Downloading (…)lve/main/config.json:   0%|          | 0.00/2.73k [00:00<?, ?B/s]

Downloading pytorch_model.bin:   0%|          | 0.00/1.26G [00:00<?, ?B/s]

Downloading (…)rocessor_config.json:   0%|          | 0.00/212 [00:00<?, ?B/s]

This pipeline expects the audio data as a NumPy array. All the preprocessing of the raw audio data will be conveniently handled for us by the pipeline. Let’s pick an example to try it out:

In [5]:
example = minds[0]

If you recall the structure of the dataset, the raw audio data is stored in a NumPy array under ["audio"]["array"], let’s pass it straight to the classifier:

In [6]:
classifier(example["audio"]["array"])

[{'score': 0.962530791759491, 'label': 'pay_bill'},
 {'score': 0.028672993183135986, 'label': 'freeze'},
 {'score': 0.0033498124685138464, 'label': 'card_issues'},
 {'score': 0.0020058127120137215, 'label': 'abroad'},
 {'score': 0.0008484353311359882, 'label': 'high_value_payment'}]

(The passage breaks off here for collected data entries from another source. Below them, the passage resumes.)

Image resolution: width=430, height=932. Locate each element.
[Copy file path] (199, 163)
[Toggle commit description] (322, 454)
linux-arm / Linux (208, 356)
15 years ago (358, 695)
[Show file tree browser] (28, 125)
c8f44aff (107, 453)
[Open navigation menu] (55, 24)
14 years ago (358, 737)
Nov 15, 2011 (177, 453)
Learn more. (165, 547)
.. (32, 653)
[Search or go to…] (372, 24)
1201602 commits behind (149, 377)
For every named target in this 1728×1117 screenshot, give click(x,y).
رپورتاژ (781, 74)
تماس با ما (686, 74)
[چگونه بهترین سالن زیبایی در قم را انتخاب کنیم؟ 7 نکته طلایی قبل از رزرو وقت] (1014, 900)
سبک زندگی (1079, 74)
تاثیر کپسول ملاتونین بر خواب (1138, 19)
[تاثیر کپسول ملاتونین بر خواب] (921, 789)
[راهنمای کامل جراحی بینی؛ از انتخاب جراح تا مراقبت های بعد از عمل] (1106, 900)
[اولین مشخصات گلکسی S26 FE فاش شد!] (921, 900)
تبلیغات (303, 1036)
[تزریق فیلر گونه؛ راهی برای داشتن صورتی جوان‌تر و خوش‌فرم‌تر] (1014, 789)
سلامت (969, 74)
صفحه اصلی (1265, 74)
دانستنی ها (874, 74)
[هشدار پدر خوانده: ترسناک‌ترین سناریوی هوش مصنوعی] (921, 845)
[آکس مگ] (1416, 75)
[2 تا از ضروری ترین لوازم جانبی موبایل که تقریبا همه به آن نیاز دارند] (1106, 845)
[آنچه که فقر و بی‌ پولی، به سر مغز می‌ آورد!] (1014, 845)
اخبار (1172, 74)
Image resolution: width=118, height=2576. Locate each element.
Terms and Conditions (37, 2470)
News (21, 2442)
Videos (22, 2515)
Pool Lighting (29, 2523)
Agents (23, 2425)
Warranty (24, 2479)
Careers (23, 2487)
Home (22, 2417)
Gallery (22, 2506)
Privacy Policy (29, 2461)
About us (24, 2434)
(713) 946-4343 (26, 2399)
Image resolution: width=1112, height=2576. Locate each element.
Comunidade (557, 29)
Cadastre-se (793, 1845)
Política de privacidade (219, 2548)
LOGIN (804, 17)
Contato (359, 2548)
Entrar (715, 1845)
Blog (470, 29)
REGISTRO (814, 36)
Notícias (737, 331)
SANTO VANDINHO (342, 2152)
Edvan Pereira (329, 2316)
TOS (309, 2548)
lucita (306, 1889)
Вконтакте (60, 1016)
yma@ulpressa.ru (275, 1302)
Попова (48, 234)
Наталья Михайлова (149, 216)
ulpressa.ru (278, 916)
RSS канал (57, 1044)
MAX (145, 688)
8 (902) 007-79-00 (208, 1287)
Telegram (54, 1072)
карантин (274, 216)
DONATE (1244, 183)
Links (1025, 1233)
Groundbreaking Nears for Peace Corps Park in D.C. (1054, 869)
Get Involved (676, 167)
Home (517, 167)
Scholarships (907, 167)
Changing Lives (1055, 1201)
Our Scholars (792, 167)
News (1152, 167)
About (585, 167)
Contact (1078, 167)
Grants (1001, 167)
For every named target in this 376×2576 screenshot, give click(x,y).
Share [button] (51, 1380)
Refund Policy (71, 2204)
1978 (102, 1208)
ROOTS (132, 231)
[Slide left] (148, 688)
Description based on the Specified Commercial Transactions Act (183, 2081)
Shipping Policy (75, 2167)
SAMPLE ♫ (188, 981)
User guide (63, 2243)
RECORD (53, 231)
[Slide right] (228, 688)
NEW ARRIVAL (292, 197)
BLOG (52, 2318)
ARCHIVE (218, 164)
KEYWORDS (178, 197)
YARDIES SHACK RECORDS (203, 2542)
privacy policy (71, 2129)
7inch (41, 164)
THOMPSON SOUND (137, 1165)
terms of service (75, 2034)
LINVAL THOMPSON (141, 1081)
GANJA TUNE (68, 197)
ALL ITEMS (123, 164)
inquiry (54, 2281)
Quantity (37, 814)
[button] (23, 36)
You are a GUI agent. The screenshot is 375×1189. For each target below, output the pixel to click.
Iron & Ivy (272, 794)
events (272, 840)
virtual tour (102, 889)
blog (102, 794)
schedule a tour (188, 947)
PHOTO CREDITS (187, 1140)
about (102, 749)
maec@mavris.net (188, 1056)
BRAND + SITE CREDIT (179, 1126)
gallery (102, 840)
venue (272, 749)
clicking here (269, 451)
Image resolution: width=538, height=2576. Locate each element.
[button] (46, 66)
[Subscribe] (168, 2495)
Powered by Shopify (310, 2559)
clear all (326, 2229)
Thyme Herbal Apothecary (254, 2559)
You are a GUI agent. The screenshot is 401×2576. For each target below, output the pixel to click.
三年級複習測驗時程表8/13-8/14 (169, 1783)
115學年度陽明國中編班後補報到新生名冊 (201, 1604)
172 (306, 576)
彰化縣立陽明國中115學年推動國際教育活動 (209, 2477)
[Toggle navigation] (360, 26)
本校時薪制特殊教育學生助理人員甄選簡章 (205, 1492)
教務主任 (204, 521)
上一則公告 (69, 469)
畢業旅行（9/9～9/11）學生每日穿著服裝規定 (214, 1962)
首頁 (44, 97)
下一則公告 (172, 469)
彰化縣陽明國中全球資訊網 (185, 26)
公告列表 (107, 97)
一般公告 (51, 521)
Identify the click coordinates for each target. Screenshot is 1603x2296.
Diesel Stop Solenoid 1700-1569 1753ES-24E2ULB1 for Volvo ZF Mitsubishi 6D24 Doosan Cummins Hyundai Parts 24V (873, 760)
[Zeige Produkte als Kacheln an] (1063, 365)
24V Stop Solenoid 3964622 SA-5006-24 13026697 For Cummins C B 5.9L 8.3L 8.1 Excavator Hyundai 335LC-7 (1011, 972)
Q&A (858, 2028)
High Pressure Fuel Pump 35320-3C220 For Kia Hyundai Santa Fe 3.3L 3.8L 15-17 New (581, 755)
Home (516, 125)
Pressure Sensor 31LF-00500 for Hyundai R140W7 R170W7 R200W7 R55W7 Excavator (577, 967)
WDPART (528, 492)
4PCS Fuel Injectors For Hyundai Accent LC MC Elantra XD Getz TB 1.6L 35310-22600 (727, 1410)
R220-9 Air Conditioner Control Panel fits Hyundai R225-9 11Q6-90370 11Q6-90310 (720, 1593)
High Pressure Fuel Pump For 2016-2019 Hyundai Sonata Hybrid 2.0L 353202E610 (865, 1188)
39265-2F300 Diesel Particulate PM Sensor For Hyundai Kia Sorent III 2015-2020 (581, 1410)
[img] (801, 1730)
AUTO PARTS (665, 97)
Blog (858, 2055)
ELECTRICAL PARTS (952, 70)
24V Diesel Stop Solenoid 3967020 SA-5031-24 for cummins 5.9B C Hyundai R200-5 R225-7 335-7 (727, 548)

The model is very confident that the caller intended to learn about paying their bill. Let’s see what the actual label for this example is:

In [7]:
id2label = minds.features["intent_class"].int2str
id2label(example["intent_class"])

'pay_bill'

Hooray! The predicted label was correct! Here we were lucky to find a model that can classify the exact labels that we need. A lot of the times, when dealing with a classification task, a pre-trained model’s set of classes is not exactly the same as the classes you need the model to distinguish. In this case, you can fine-tune a pre-trained model to “calibrate” it to your exact set of class labels.